__Problem to work on__
At the line with "[add to cart Organic San", start repeating the data, and continue line by line through the final line, exactly.
---- Supplied data
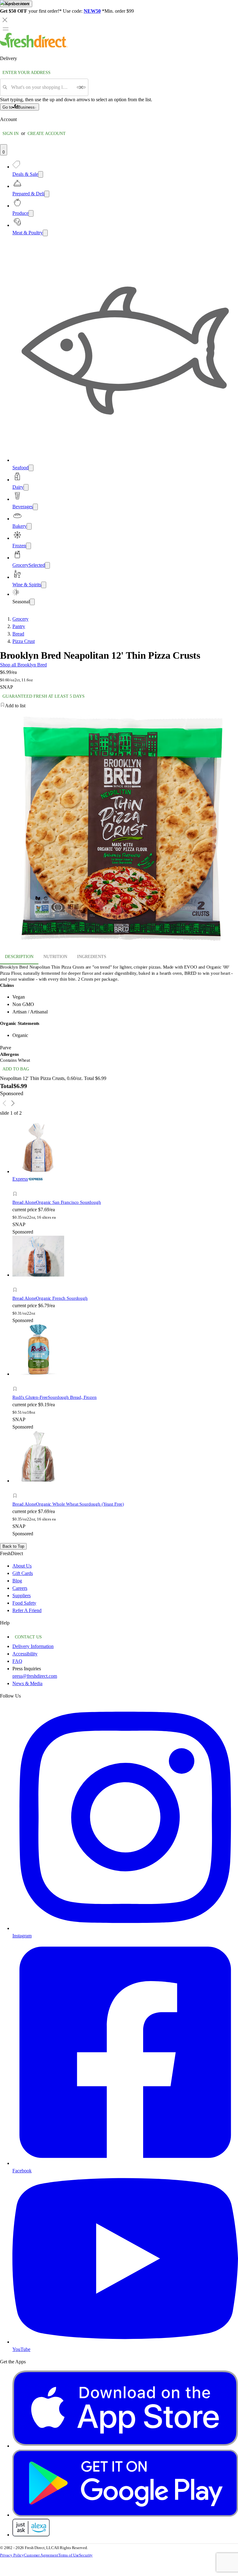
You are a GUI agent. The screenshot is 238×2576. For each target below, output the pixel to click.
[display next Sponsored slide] (13, 1103)
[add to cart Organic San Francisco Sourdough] (16, 1187)
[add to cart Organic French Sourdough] (16, 1283)
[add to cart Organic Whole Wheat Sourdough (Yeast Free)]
--------
__Response area__
[add to cart Organic San Francisco Sourdough] (16, 1187)
[add to cart Organic French Sourdough] (16, 1283)
[add to cart Organic Whole Wheat Sourdough (Yeast Free)]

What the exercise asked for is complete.